Note: I have designed the mining model using the OLAP cube derived from the given tables but couldn't do it directly from Relational table.
Thanks in advance
I like to try to answer questions that no one has attempted to answer. You are asking about a many-to-many relational model, and creating data mining models.
The good news is that whatever you have modeled in SQL Server using the Unified Dimensional Model can be put into data mining. You mention that you want to do clustering which is a unsupervised model approach which can give you rather random results depending on the order of the original data.
The examples you mention from the tutorials and from the 2005 book have to do with market basket analysis (FYI: the 2008 book is available, and it's good too).
All of the algorithms can provide insight into your transactions, even the time series analysis can provide information that you might not have now. However, you might have to prepare your data using SSIS or some other transformation before you go forward. In many cases, denormalizing the table structure provides the best way to apply most of the data mining algorithms. Normalization is important for transactional systems for performance and maintainability, but data analysis is many times better served using denormalization.
The place to start is with your business questions. What questions are you trying to answer using data mining? I am not convinced, for example, that you are best served with an unsupervised model (like clustering).
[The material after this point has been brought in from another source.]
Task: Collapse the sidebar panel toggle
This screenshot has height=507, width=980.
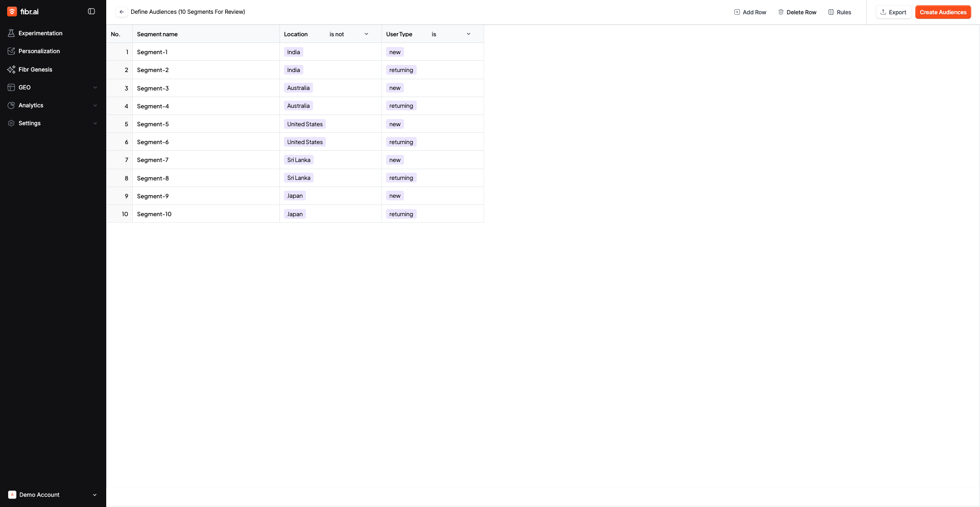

Mark Tabladillo MCT, Microsoft (SQL Server Business Intelligence, Data Mining) and SAS Consultant Atlanta, GA http://www.marktab.com
Thank you so much with reply. Actually I am going through the "Marco Russo: Advanced Dimensional Modeling with SQL Server " for different many to many cases. Also regarding my problem yes, time series would have been the best appraoch to forcast future sales in transaction. But I am trying to test data mining model in static cube rather than in SIS, and only two algorithm available to me is clustering and Decsion Tree. That's why I was focusing in clustering more. And more over in static cube (.cub) file the mining model couldn't be generated through OLAP cube by executing XMLA. It needed to be genratred from relational model itself. That was the problem.
Anyway thanks once again
I just joined this site and though my answer is very late, here are my thoughts. The schema you mention has 3 dimensions in a 1 : M relationship to the fact. I do not believe there is a M : M relationship across the dimensions. It may be that there is a Cartesian product across the 3 dimensions but since a Cartesian product is Any-to-Any (not Many-to-Many), there is no need to create an associative table connecting the three. Actually, to do so is more work than just joining them dynamically. It is only necessary to store a Cartesian product (1) if there is an attribute that describes the combination; or (2) in some special cases, to improve performance by pre-joining the members of the Cartesian product. Data can easily be pulled from the Sales Fact by Product, by brand and by outlet, and fed to data mining as an extract.
However, let us say as an example that a product can be in many brands (not all, some but many) and vice versa. In RDBMS, this can be supported by a bridge table, as follows: Product - Product Brand - Brand, with the keys as you have them above. Product Brand is the bridge with a key of Product ID, Brand ID. For the same thing in an OLAP cube structure, (I think) you have to use 2 cubes: one for the real measure (quantity sale – which, by the way is better named Sale Quantity; Quantity is a class word) with all 3 dimensions. One for the relationship between product and brand. This last one is a factless measure. Put a “1” in the attribute column to indicate where a product belongs to a given brand. You can then create a virtual cube between these 2 cubes. However, Product must be identical in both cubes (as least the key must be identical). But from what I read in your question, I do not think you need a bridge.